- [OBJECTIVE]
Collect every line of the listing below that contains the string "coordinates", treating uppercase and lowercase letters as different.

- [Word and item position data]

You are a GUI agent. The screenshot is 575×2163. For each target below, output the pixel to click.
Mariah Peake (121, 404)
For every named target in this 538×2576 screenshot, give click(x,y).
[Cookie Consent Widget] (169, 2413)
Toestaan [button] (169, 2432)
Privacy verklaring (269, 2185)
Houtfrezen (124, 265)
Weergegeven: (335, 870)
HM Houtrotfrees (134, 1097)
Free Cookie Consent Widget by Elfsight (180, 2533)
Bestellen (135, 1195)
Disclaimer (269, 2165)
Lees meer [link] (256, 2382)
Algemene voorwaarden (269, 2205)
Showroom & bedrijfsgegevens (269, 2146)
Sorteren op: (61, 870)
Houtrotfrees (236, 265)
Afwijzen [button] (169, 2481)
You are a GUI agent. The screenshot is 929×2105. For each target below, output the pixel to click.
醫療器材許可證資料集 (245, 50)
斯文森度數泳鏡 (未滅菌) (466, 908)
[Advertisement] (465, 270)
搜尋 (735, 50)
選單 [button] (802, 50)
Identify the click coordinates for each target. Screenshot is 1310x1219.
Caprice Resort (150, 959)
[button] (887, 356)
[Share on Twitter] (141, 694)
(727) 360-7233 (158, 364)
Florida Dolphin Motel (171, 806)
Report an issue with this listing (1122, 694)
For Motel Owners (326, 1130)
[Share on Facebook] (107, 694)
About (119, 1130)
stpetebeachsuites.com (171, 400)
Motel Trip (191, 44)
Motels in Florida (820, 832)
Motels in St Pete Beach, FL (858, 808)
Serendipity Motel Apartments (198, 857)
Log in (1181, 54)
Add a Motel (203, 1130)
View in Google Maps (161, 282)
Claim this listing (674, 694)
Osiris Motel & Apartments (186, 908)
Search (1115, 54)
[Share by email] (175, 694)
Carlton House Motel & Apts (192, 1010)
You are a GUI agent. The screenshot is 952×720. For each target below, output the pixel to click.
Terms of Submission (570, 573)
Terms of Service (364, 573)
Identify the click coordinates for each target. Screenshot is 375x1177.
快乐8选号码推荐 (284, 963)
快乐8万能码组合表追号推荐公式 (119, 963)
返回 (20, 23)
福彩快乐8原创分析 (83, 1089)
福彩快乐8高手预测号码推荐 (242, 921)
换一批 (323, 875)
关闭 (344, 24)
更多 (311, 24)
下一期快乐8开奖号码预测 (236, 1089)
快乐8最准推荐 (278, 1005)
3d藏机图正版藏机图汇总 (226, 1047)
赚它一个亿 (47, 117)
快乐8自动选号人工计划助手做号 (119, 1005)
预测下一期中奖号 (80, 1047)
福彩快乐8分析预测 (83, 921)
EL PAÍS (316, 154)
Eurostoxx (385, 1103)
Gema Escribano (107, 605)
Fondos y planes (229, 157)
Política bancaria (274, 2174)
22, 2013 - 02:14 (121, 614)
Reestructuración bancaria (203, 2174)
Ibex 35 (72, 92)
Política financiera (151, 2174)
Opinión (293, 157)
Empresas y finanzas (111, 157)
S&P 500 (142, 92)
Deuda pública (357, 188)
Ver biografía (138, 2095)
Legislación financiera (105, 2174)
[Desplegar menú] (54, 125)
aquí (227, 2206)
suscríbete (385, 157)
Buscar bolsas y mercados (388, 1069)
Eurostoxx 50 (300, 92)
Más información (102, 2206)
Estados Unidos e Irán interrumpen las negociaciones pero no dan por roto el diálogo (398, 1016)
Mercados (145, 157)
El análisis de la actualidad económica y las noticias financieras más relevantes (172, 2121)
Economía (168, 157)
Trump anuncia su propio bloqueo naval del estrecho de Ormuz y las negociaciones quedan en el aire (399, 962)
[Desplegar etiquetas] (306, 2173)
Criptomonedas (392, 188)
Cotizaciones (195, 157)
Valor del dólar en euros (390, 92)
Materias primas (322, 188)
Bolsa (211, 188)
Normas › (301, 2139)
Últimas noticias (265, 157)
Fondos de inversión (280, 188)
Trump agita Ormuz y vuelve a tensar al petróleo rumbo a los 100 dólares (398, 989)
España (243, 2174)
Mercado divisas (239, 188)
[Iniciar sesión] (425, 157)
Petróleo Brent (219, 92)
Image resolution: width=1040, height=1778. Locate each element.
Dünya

- [SOLUTION TO THIS EXERCISE]
Identify the click coordinates for each target. Screenshot is 1310x1219.
Identify the click coordinates for each target. Screenshot is 375x1177.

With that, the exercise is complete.